Les femmes pourront-elles un jour ovuler toute leur vie ?
Faudra-t-il bientôt récrire les livres de biologie? Il semblait acquis depuis 50 ans que les hommes fabriquaient du sperme tout au long de leur vie tandis que les femmes disposaient au contraire dès la puberté d’un nombre donné d’ovules potentiels – des ovocytes – destiné à décroître inexorablement au rythme des menstruations successives. Des travaux sur la reproduction féminine menés par le chercheur américain Jonathan Tilly et son équipe du Massachussets General Hospital de Boston, publiés dimanche dans Nature Medicine, pourraient bouleverser ce dogme.
Les chercheurs ont en effet montré qu’il existe dans les ovaires humains des cellules souches capables de se transformer en ovocytes. Conséquence directe: il n’est pas impossible que les femmes puissent renouveler leur stock initial (environ 400.000 gamètes à la naissance). Jonathan Tilly formule cette hypothèse depuis 2004. Il avait alors montré que les souris détruisaient au cours de leur vie plus d’ovocytes que n’en contenaient leurs ovaires. Il imaginait dès lors l’existence possible d’une source de gamètes femelles qui restait à découvrir. Une intuition confirmée par une équipe chinoise de l’université de Shanghai en 2009 qui mettait au jour dans des ovaires de souris des cellules souches capables de se différencier en ovocytes.
Un long chemin avant de traiter l’insuffisance ovarienne
Jonathan Tilly a poursuivi dans cette direction. En améliorant la technique chinoise, il a passé au crible les ovaires de jeunes donneuses japonaises qui s’en séparaient dans le cadre d’un processus de changement de sexe. Un travail de grande précision puisque les ovaires contiennent moins d’une cellule souche ovarienne (OSC) pour 10.000 cellules classiques.
Ces OSC, marquées avec une protéine fluorescente verte et disposées dans des tissus ovariens, ont alors été implantées sous la peau de souris. En deux semaines, les chercheurs ont observés la formation de follicules contenant des ovocytes fluorescents, preuve qu’ils dérivaient des OSC originelles. Une réussite éclatante qui pose toutefois de nombreuses questions.

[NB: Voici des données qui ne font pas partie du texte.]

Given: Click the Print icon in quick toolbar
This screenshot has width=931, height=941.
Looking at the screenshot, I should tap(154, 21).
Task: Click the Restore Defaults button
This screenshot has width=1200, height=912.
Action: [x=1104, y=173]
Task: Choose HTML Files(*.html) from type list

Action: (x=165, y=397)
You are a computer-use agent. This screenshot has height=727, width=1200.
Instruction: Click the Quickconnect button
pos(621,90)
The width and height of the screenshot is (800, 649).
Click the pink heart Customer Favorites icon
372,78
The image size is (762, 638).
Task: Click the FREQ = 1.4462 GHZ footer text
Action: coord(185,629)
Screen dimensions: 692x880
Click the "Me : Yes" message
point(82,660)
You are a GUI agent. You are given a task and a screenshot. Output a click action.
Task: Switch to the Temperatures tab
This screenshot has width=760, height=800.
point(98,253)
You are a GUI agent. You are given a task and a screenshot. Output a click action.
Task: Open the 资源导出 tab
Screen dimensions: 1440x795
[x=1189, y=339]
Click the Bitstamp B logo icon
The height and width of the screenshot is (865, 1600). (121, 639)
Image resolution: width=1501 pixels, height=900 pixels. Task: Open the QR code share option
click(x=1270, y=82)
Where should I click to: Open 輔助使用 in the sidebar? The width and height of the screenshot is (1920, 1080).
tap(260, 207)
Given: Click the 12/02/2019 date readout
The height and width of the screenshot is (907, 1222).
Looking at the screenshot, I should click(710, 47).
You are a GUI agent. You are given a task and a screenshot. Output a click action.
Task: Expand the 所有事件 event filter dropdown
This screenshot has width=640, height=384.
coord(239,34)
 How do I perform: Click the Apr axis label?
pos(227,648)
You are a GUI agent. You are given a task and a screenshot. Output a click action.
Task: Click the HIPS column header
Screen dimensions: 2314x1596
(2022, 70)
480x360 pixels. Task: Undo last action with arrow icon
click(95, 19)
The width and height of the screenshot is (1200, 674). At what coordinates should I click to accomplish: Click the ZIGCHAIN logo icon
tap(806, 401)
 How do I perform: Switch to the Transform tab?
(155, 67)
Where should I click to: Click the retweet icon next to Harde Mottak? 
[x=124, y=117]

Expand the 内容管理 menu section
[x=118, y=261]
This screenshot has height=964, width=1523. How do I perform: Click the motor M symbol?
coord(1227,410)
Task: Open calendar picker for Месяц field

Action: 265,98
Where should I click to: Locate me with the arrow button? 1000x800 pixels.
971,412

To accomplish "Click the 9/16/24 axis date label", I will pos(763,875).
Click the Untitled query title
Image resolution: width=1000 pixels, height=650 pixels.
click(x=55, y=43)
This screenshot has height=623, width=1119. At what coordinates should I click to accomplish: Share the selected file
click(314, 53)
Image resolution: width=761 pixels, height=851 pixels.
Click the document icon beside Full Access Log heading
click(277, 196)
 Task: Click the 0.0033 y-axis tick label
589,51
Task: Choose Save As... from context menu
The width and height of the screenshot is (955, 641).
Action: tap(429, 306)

A commencer par celle-ci: ces ovocytes sont-ils viables? Pour des raisons éthico-légales, l’équipe n’a pas pu essayer de les féconder puisque la création d’embryons à des fins de recherche est formellement interdite aux États-Unis. Jonathan Tilly reconnaît lui-même qu’il y a de toute façon très peu de chances pour que l’opération réussisse. David Albertini, biologiste à l’université du Kansas, explique sur le site de Science que la culture de cellules souches in vitro conduit très souvent à des mutations indésirables. Selon lui le chemin vers des traitements opérationnels de l’insuffisance ovarienne prématurée, de la ménopause ou de la stérilité, grâce à ces cellules reste bien long.